Women and men Religious serving in Rumbek Diocese, South Sudan, at Holy Family Cathedral after Holy Mass for the World Day for Consecrated on 2 February 2024. Credit: Fr. Luka Dor/Diocese of Rumbek

Bishop Christian Carlassare of South Sudan’s Catholic Diocese of Rumbek has underscored the need for “pilgrims of hope and peace” in the East-Central African nation, which is reeling from years of violent conflicts.

In his February 2 homily at Holy Mass for women and men Religious serving in his Episcopal See, Bishop Carlassare reflected on the theme of the World Day for Consecrated Life 2024, saying he finds it relevant for the situation in South Sudan.

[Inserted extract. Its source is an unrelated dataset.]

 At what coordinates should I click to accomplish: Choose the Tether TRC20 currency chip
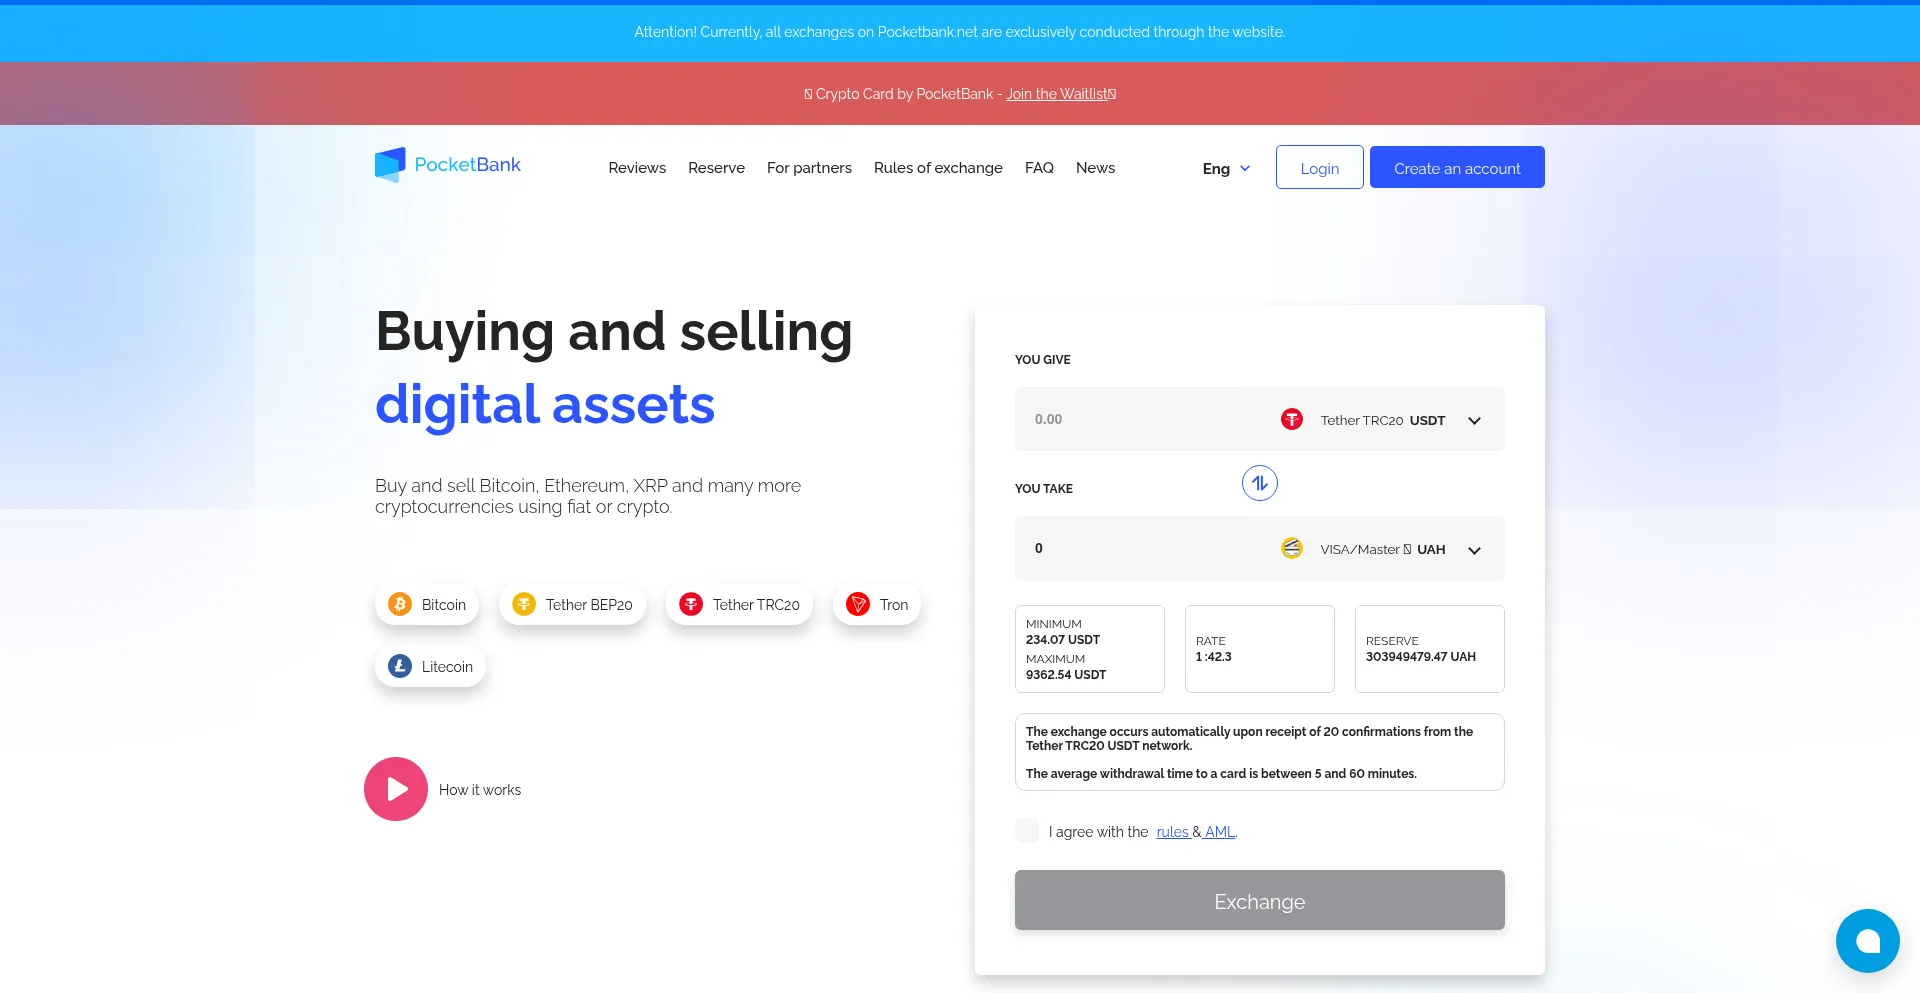[739, 605]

Credit: Fr. Luka Dor/Diocese of Rumbek

Pope Saint John Paul II instituted the World Day for Consecrated Life in 1997 as an annual observance to be marked on February 2, the Feast of the Presentation of the Lord. For 2024, the event that brings together members of Institutes of Consecrated Life and Societies of Apostolic Life (ICLSAL) was organized under the theme, "Pilgrims of Hope on the Path of Peace".

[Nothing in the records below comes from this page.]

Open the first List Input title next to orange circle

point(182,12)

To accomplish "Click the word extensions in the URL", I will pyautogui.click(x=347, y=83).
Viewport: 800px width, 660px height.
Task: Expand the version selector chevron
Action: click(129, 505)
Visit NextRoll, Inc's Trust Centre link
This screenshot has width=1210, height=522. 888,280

In his homily, Bishop Carlassare said that in the theme brought him memories of the weeklong peace pilgrimage, which youths in Rumbek Diocese realized last month under theme, “Be Seeds of Hope”. Undertaken to sensitize communities along the 125km road from Rumbek to Tonj on the need for peace in the country, the pilgrimage that concluded on January 14 was guided by the message, which Pope Francis delivered during his peace pilgrimage to South Sudan in February 2023.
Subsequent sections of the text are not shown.